127 d’Aleman et Laroi (2008d). Par ailleurs, la suggestion que des processus environnementaux soient impliqués dans l’évolution vers une intensité clinique des hallucinations reprend la suggestion de Van Os et ses collaborateurs (2009) et de Jardri et collaborateurs (2014), qui ont postulé que la présence d’éléments aversifs dans l’environnement jouait un rôle dans la transition entre le phénomène hallucinatoire sous-clinique et clinique. L’hypothèse proposée dans la thèse reprend cette suggestion, tout en offrant une précision supplémentaire en positionnant l’apport de la distorsion mnésique en tant qu’indice cognitif évoluant conjointement au symptôme.

La nature du lien entre les distorsions en mémoire et l’expérience hallucinatoire demeure toutefois à être précisée.
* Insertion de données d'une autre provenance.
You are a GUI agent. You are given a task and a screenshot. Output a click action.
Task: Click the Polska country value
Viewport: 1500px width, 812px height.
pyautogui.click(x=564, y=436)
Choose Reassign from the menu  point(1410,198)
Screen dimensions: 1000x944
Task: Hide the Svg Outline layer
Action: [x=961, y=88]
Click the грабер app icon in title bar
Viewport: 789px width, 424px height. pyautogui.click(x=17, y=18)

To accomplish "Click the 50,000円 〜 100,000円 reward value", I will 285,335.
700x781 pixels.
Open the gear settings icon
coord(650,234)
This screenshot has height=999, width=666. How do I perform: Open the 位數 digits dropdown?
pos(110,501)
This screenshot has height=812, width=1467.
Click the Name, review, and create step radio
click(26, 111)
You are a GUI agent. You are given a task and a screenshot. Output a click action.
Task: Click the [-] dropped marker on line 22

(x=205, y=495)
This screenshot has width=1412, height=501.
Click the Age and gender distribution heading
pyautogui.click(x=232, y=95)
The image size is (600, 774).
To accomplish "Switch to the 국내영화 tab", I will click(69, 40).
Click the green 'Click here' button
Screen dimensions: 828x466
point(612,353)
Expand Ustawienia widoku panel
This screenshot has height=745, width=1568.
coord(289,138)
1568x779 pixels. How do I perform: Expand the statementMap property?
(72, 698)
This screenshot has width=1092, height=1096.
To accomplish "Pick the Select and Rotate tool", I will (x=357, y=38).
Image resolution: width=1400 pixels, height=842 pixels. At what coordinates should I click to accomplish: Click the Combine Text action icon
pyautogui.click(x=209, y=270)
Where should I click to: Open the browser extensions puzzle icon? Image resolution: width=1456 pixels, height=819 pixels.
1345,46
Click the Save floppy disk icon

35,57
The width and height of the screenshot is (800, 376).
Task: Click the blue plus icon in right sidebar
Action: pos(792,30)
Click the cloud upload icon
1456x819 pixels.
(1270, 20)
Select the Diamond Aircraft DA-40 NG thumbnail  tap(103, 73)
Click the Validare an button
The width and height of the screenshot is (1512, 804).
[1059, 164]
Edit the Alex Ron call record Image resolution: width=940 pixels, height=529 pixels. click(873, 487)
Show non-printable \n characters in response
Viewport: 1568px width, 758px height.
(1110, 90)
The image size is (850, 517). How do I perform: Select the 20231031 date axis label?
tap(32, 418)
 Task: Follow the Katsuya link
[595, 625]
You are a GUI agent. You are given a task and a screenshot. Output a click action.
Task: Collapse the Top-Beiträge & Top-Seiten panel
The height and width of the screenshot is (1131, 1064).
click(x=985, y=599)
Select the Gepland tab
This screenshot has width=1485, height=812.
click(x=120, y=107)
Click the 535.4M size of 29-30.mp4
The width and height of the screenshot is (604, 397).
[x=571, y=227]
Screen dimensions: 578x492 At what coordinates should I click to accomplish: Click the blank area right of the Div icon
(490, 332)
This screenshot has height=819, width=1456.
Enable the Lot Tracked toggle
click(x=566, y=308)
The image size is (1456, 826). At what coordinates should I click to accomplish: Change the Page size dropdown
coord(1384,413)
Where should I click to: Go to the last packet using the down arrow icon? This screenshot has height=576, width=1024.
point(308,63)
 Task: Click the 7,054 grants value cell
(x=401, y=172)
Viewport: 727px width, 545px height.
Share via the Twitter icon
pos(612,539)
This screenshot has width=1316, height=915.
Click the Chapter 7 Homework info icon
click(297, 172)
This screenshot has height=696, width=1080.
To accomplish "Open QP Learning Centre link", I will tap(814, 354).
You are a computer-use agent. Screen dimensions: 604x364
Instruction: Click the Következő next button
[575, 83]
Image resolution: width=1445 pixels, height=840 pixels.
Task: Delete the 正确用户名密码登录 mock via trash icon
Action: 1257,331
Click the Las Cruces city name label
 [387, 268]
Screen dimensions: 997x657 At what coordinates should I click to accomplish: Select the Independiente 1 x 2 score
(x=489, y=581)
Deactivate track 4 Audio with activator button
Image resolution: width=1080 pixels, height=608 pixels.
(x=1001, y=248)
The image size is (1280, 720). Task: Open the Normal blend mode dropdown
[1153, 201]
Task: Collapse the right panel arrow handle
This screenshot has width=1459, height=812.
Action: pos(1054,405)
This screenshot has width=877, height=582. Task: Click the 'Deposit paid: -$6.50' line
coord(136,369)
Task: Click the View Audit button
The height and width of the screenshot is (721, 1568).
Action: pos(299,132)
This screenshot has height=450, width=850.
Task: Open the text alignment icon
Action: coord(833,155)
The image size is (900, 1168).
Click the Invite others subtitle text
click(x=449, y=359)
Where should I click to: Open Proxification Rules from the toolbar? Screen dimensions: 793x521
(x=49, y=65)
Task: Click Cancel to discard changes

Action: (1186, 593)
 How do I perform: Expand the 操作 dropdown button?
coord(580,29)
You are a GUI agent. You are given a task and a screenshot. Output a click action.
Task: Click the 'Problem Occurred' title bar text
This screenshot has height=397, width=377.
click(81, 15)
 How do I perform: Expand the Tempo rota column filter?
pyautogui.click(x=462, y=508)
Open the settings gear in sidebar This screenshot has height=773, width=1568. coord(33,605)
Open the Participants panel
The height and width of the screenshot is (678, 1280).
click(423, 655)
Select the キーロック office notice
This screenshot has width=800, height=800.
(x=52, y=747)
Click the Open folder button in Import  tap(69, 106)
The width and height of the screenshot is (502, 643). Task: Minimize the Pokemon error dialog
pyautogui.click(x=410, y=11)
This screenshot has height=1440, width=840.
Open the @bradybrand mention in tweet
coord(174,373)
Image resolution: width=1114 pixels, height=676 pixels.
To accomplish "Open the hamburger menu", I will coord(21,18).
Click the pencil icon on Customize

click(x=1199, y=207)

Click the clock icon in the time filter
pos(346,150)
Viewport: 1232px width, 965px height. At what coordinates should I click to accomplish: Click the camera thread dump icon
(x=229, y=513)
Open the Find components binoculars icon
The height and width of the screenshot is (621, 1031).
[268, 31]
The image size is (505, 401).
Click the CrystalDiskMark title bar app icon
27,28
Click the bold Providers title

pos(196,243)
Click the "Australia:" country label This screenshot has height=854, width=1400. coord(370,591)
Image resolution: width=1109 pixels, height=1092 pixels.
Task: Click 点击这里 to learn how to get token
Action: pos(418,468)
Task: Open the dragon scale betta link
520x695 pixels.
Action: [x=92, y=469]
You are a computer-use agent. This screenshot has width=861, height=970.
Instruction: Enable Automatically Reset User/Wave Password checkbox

En effet, pour que ce lien puisse être considéré comme causal et spécifique, il faudrait pouvoir démontrer que les hallucinations ne peuvent être présentes sans distorsions mnésiques chez les patients psychotiques. L’hypothèse présentée dans la thèse est en ce sens audacieuse en regard des connaissances actuelles, mais ne se veut pas formulée comme un modèle théorique cristallisé des hallucinations tant que comme une hypothèse appelée à évoluer au fil des nouvelles découvertes afin de guider la recherche et d’offrir un cadre interprétatif aux résultats observés.

Il importe par ailleurs de considérer la possibilité que les distorsions en mémoire de source ne soient pas une composante étiologique de l’expérience hallucinations, mais plutôt, comme présenté précédemment, une mesure différente du même phénomène. Dans un tel cas, l’hypothèse développementale suggérée à l’instant pourrait également s’appliquer, mais on postulerait alors que les gènes associés à une vulnérabilité à la psychose se manifestent simultanément par des anomalies qui, selon la façon dont on les mesure, prennent la forme de distorsions en mémoire ou d’expériences hallucinatoires sous- cliniques. La modification de ces deux éléments conjointement au développement de la psychose, à savoir via le développement d’un biais d’attribution externe et le passage vers le vécu d’hallucinations cliniques, soutiendrait d’ailleurs l’idée que ces deux manifestations découlent d’une étiologie similaire puisqu’elles évoluent de pair dans le développement de la psychose.